[Collected data]
═══
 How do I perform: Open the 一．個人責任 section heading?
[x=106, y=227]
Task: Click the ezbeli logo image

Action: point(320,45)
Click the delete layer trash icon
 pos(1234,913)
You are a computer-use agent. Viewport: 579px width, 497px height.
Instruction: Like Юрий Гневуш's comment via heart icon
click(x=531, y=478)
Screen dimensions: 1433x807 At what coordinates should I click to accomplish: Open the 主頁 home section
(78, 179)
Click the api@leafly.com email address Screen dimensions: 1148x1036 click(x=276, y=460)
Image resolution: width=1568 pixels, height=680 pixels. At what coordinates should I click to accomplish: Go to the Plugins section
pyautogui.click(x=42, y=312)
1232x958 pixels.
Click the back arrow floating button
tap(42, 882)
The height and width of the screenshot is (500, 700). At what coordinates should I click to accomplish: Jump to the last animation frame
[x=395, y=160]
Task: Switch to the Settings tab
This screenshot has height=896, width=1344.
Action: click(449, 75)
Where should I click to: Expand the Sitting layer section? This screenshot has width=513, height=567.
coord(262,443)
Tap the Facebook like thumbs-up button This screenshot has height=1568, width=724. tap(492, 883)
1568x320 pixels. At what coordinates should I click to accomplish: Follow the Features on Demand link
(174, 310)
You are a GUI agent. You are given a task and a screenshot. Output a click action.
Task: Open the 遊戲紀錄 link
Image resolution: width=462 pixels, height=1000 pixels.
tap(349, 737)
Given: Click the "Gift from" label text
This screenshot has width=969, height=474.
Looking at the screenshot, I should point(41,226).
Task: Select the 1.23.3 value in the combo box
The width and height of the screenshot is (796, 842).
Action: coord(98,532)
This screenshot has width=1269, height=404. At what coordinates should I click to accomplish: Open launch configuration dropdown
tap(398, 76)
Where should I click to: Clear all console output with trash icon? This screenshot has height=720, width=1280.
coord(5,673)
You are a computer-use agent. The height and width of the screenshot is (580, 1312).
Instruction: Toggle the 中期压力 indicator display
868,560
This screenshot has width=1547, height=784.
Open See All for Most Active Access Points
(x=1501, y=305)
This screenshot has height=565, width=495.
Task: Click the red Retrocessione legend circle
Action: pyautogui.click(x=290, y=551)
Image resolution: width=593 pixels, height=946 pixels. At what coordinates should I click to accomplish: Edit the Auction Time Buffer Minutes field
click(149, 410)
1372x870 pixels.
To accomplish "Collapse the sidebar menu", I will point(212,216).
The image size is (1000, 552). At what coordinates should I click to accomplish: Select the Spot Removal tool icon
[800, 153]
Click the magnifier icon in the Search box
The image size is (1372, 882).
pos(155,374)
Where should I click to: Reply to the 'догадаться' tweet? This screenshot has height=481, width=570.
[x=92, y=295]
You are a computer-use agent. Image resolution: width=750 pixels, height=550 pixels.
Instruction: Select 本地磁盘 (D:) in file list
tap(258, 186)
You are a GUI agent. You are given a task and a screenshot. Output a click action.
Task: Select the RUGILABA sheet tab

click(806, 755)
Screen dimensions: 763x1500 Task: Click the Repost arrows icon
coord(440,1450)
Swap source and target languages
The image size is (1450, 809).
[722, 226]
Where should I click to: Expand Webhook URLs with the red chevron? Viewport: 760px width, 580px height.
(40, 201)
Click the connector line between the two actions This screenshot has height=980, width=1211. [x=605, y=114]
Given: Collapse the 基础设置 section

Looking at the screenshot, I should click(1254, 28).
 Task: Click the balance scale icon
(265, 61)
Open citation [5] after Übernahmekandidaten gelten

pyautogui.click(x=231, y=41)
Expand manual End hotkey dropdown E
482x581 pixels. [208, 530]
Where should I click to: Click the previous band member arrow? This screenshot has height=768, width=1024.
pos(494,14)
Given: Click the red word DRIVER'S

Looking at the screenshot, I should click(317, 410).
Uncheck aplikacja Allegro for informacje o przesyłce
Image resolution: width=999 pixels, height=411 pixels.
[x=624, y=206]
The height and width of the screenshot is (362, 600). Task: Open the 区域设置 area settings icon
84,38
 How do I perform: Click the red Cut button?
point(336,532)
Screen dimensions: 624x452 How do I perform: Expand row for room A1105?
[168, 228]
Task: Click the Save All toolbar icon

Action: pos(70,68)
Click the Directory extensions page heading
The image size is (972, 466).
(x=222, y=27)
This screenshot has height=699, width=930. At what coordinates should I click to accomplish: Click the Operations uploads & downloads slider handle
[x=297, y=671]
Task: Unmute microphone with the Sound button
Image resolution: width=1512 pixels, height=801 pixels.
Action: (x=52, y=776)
═══
* STATED GOAL *
Count the lines in the entries above that contain the string "link", and reply with only the number.

* ANSWER TO THE PROBLEM *
2